L’Inferno della (in)giustizia

Sempre meno aria nei gironi dei dannati: allarme per il sovraffollamento delle carceri

di Benedetta Rutigliano

Certo, chi è dietro alle sbarre non merita il Paradiso. Ma neanche l’Inferno: non si parla di defunti che devono espiare i peccati nell’Ade, ma di vivi che potrebbero redimersi sulla Terra. E invece sopravvivono e basta, costretti in spazi che al posto di una persona ne ospitano sei, anziché tre ne accolgono otto, dieci: un’orizzontalità obbligata, quella del posto letto.

Le cifre sono spietate: sette i suicidi in cella dall’inizio del 2010, quando il sindacato di Polizia Penitenziaria (Sappe) preannunciava già a metà dicembre un “Natale difficile” per i detenuti, 65.774 in Italia. Al 10 dicembre, 34 dei 204 istituti penitenziari ospitavano più del doppio delle persone previste, pari al 16% del totale. Centosettantuno le carceri “fuori legge”, che superavano cioè la capienza regolamentare: l’83% del totale (ANSA 13 dicembre 2009).

Così il ministro della Giustizia Angelino Alfano, una settimana fa, propone di dichiarare al Consiglio dei Ministri lo stato di emergenza nelle carceri. “Vi sarà un piano di edilizia giudiziaria che ponga il nostro Paese al livello delle sue necessità – dice Alfano – vale a dire un livello di capienza attorno agli ottantamila posti. Saranno poi emanate norme di accompagnamento che attenuino il sistema sanzionatorio per chi deve scontare un piccolissimo residuo di pena e verranno assunti duemila nuovi agenti di polizia penitenziaria per migliorare la condizione complessiva delle nostre carceri”.

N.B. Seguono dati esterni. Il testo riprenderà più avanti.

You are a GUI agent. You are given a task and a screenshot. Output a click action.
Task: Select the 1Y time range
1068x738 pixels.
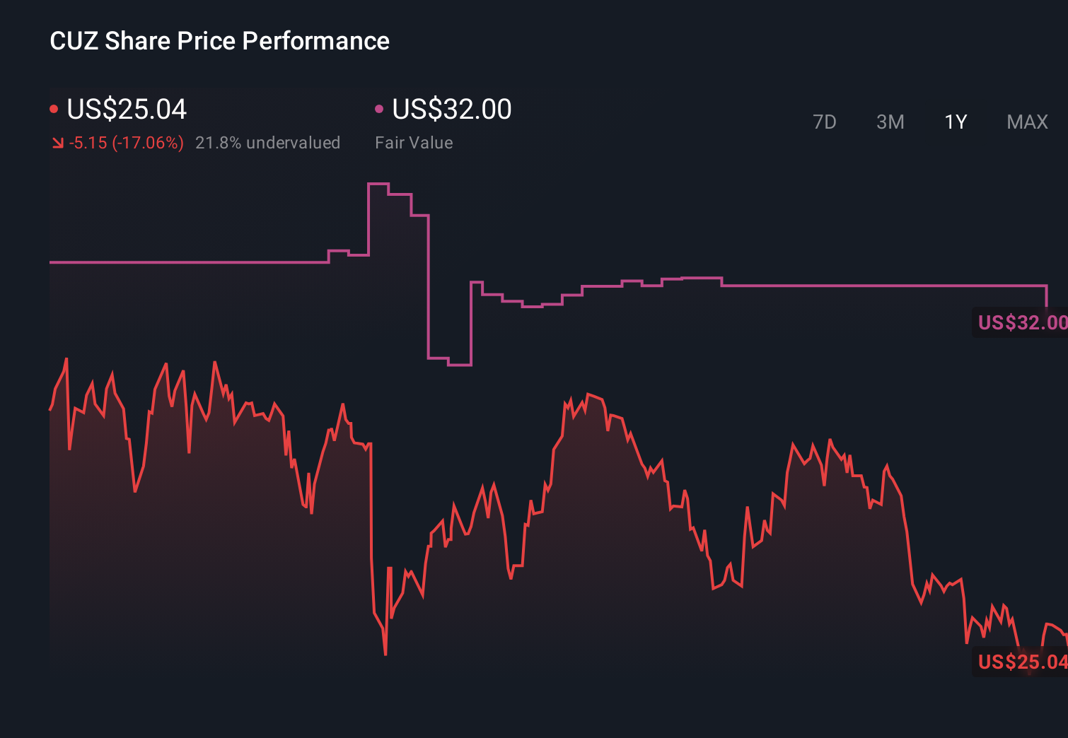(x=955, y=122)
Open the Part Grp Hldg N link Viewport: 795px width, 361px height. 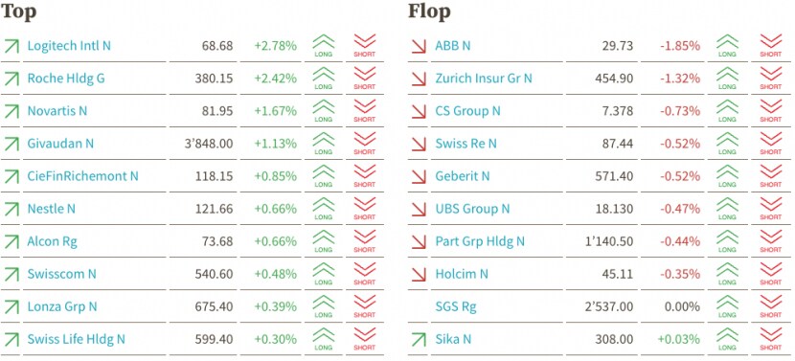tap(480, 241)
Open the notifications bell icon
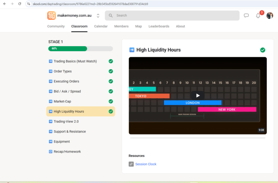Viewport: 278px width, 183px height. (x=258, y=15)
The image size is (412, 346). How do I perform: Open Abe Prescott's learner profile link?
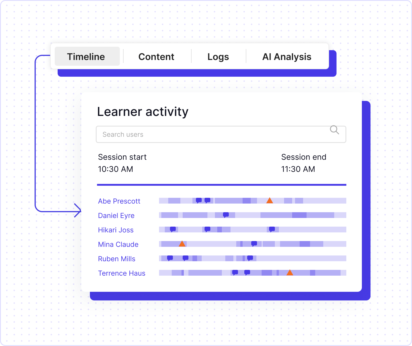[119, 201]

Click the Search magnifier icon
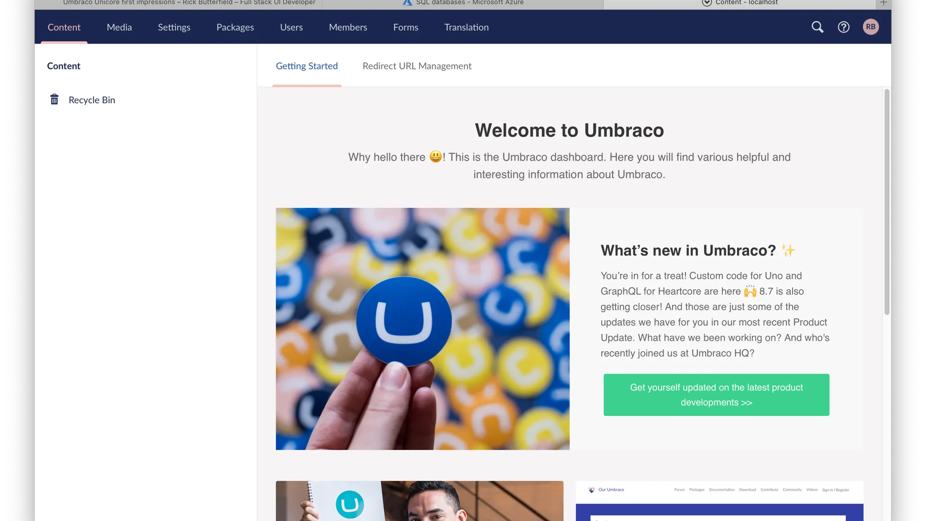(x=817, y=27)
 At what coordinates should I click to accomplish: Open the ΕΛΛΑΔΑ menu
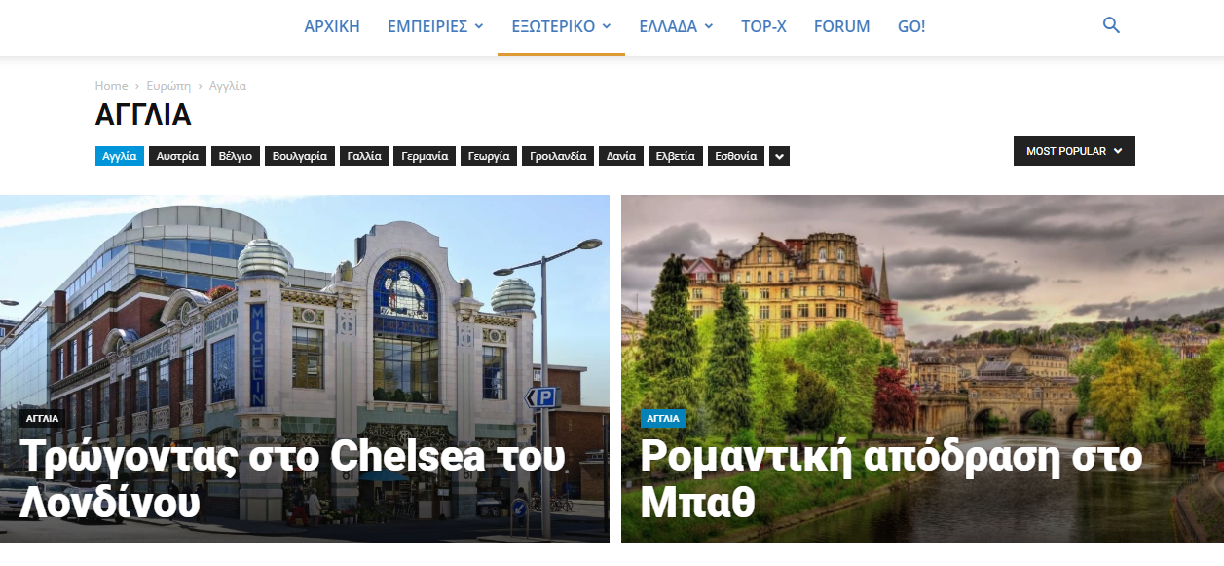click(676, 26)
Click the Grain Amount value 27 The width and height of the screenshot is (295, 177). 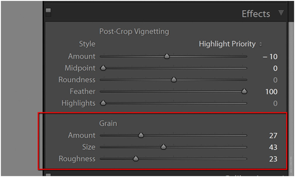273,136
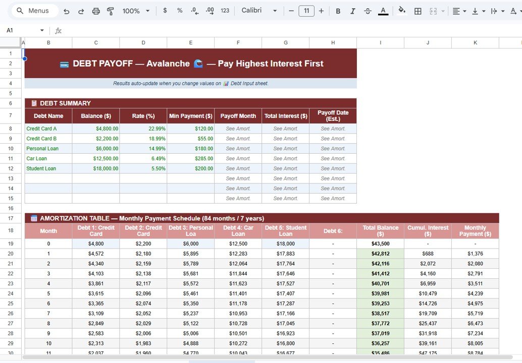Select the Paint format tool
Viewport: 522px width, 363px height.
(111, 11)
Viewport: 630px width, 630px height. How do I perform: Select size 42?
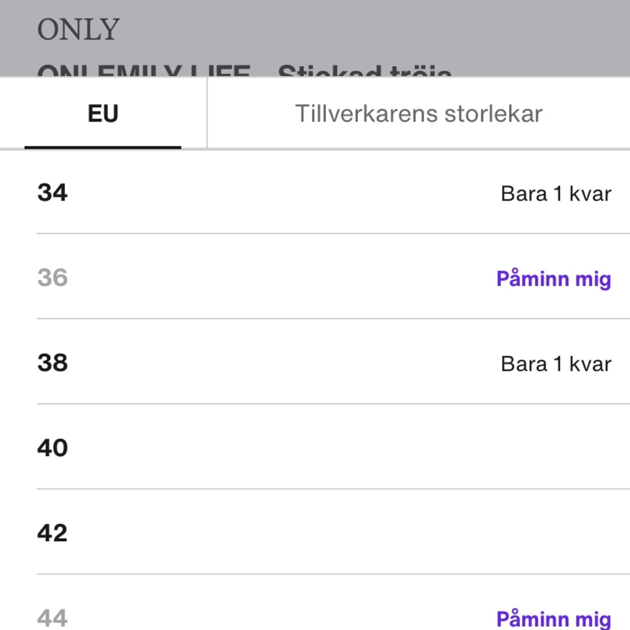tap(53, 533)
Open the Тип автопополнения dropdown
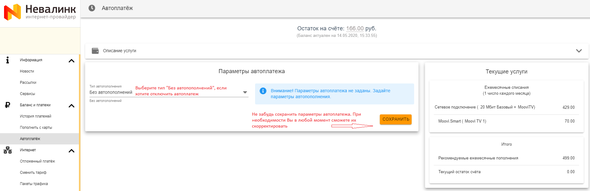 [x=245, y=92]
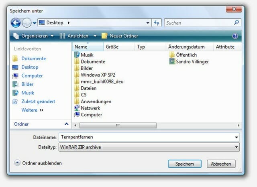Collapse the Ordner pane chevron
257x187 pixels.
[66, 124]
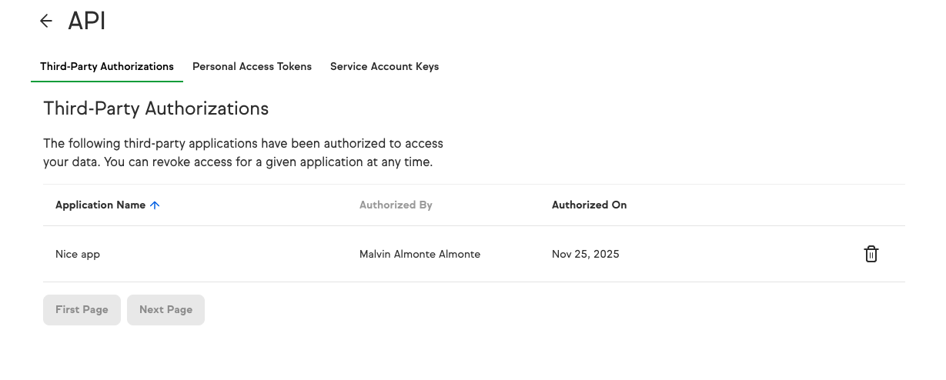Select the Nice app application name

(78, 254)
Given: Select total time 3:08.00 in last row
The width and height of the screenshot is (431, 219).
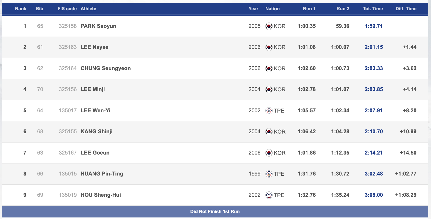Looking at the screenshot, I should point(374,195).
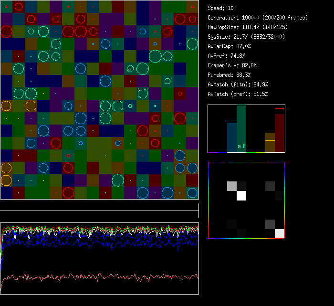This screenshot has width=334, height=306.
Task: Click the Cramer's V statistic
Action: [x=232, y=65]
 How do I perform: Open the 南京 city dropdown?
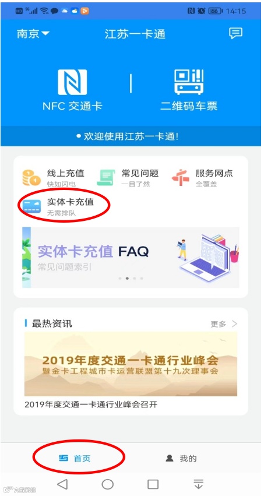tap(33, 34)
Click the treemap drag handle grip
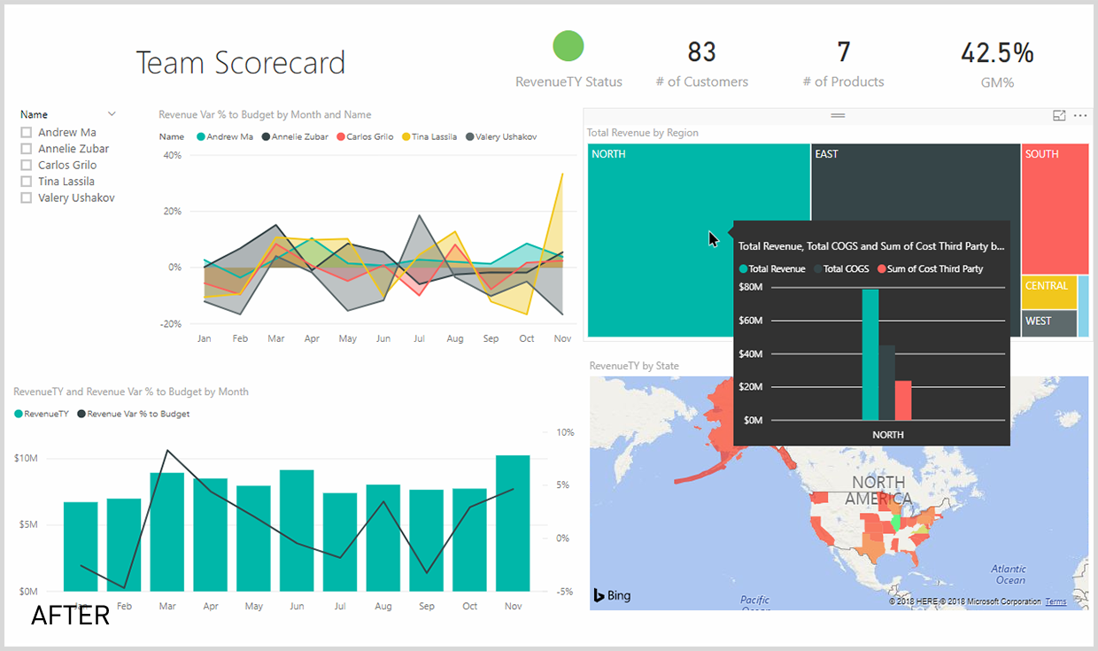 point(838,115)
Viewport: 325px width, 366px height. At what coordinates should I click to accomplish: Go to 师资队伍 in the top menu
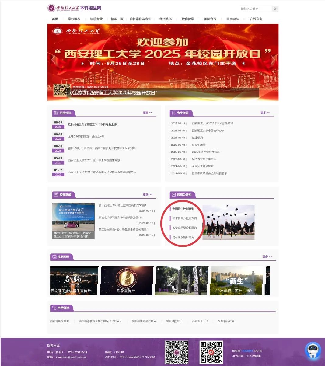(166, 19)
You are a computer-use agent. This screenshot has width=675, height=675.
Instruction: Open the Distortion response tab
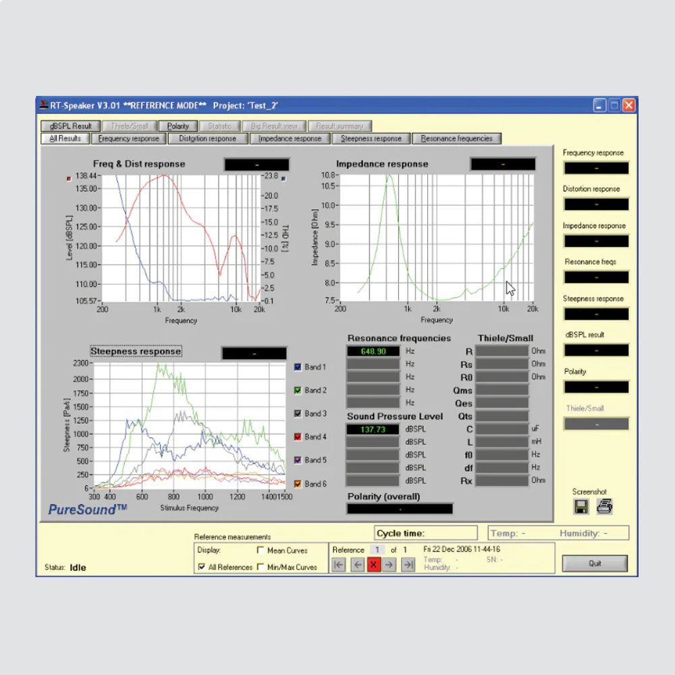pyautogui.click(x=207, y=138)
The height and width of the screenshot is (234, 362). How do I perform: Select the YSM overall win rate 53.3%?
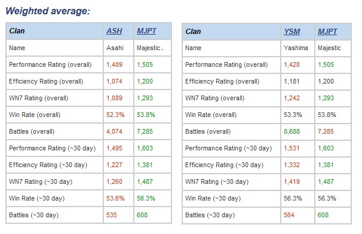pyautogui.click(x=293, y=115)

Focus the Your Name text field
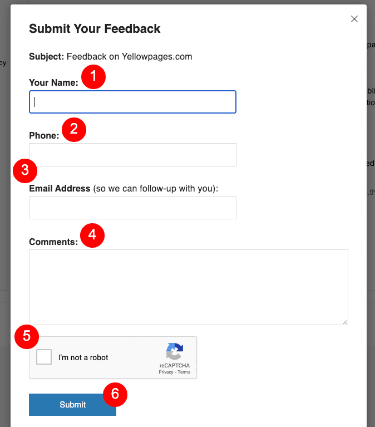pyautogui.click(x=132, y=102)
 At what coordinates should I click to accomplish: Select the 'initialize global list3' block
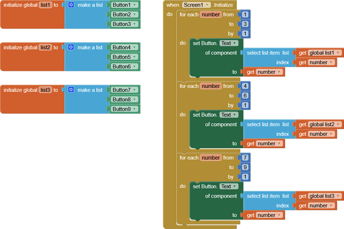[x=32, y=99]
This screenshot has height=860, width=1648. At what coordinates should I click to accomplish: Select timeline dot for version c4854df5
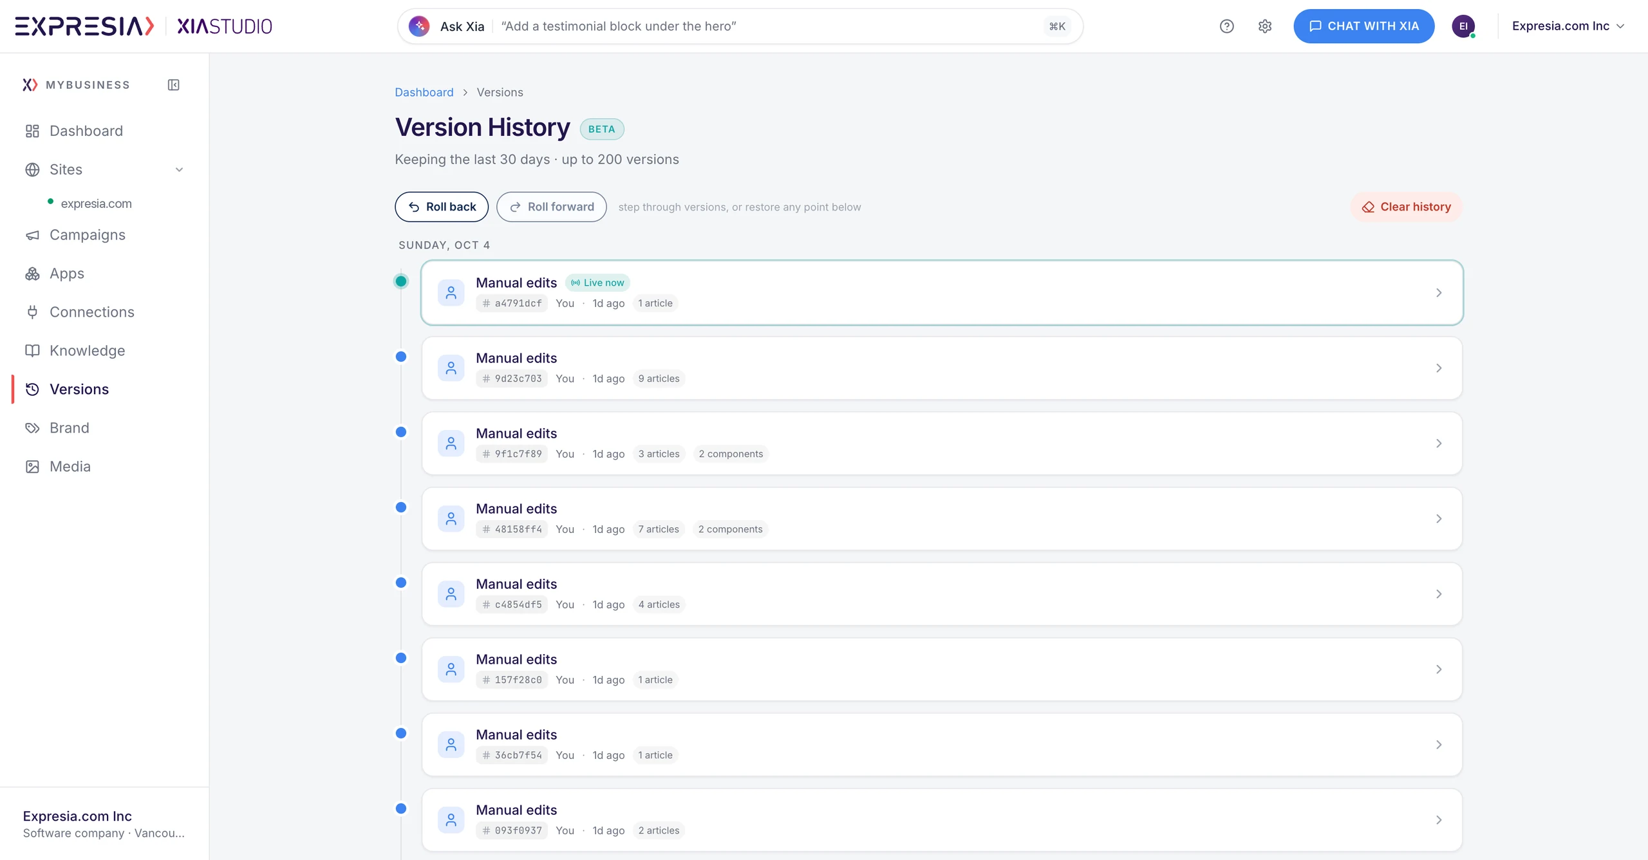tap(401, 583)
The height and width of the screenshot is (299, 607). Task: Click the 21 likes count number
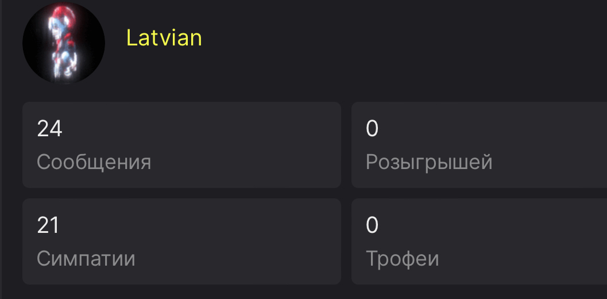48,225
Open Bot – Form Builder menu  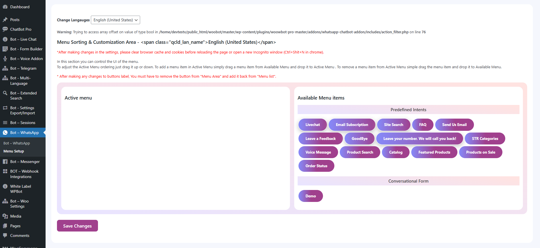pyautogui.click(x=26, y=49)
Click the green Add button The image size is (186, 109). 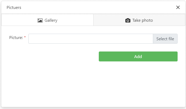pos(138,56)
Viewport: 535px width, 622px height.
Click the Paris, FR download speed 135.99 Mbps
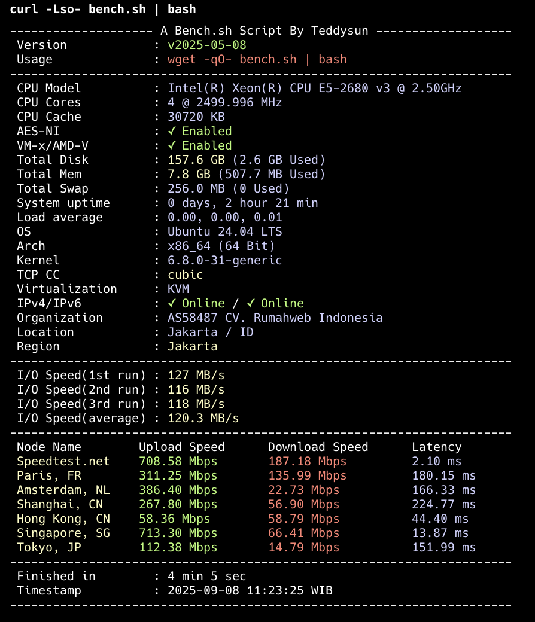pyautogui.click(x=307, y=475)
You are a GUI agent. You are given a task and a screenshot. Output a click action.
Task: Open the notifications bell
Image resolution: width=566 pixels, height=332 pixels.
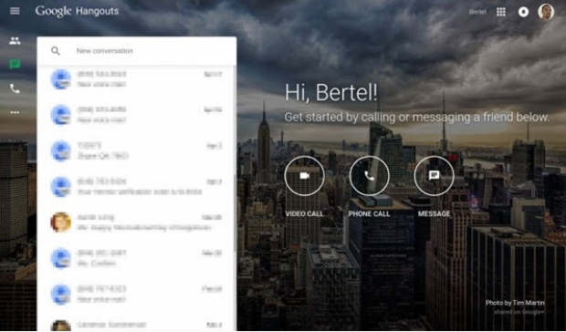[x=523, y=12]
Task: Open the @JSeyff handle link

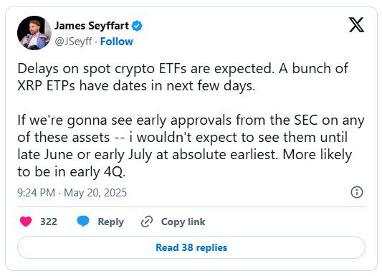Action: coord(73,42)
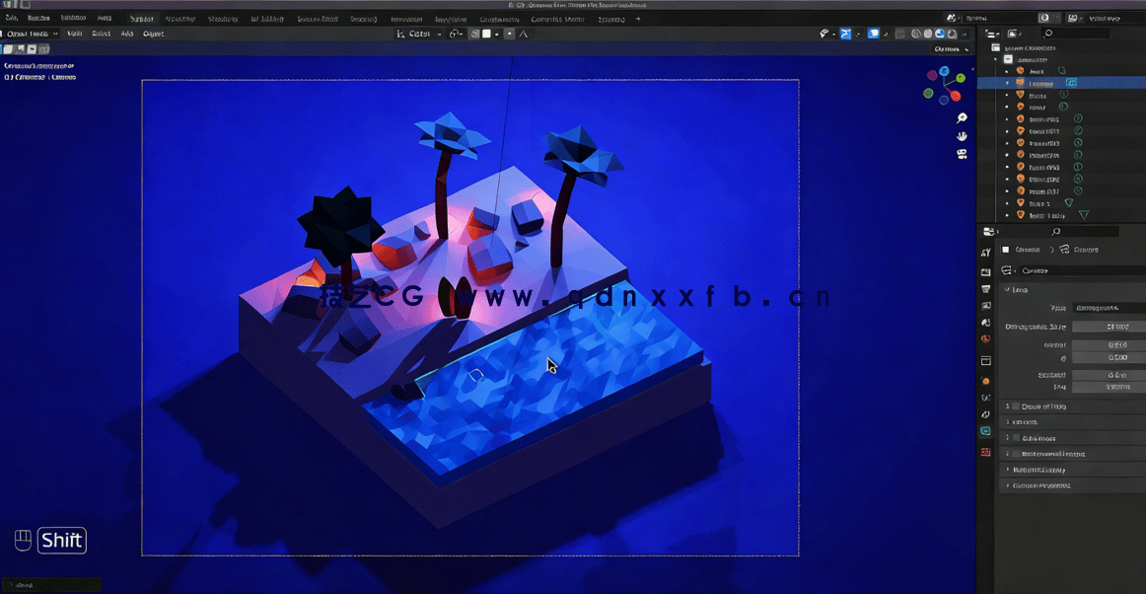Viewport: 1146px width, 594px height.
Task: Click the viewport shading color swatch in header
Action: coord(485,34)
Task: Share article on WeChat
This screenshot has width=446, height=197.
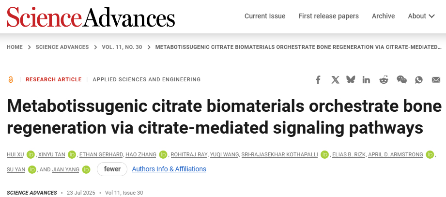Action: coord(401,80)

Parole audaci. Ma servono i fatti, poiché la situazione non è nuova né tollerabile: le rumorose proteste dell’anno passato sono sfociate ripetutamente in tentativi di suicidio alle volte portati a termine.  Alfano tocca di certo le note dolenti, ma il sovraffollamento è in buona parte causato proprio dall’inefficienza del sistema: spazi carcerari trasformati in uffici o magazzini, un apparato giudiziario mal funzionante e una carenza della polizia penitenziaria. È sì necessario edificare nuove strutture per aumentare la capienza, ma si potrebbe cominciare a liberare quelle sezioni destinate ai detenuti, attualmente utilizzate per altri scopi: operazione finalizzata a sopperire la mancanza del personale, carente soprattutto al Nord. Una migliore distribuzione degli agenti e una riappropriazione degli spazi recupererebbe circa un migliaio di posti, come dichiara Alfonso Sabella, ex direttore dell’ufficio centrale dell’ispettorato del Dap (Dipartimento dell’Amministrazione Penitenziaria). La stessa istituzione aveva denunciato la mala amministrazione in Dossier rimasti riservati (“L’Espresso”, 21 gennaio 2010).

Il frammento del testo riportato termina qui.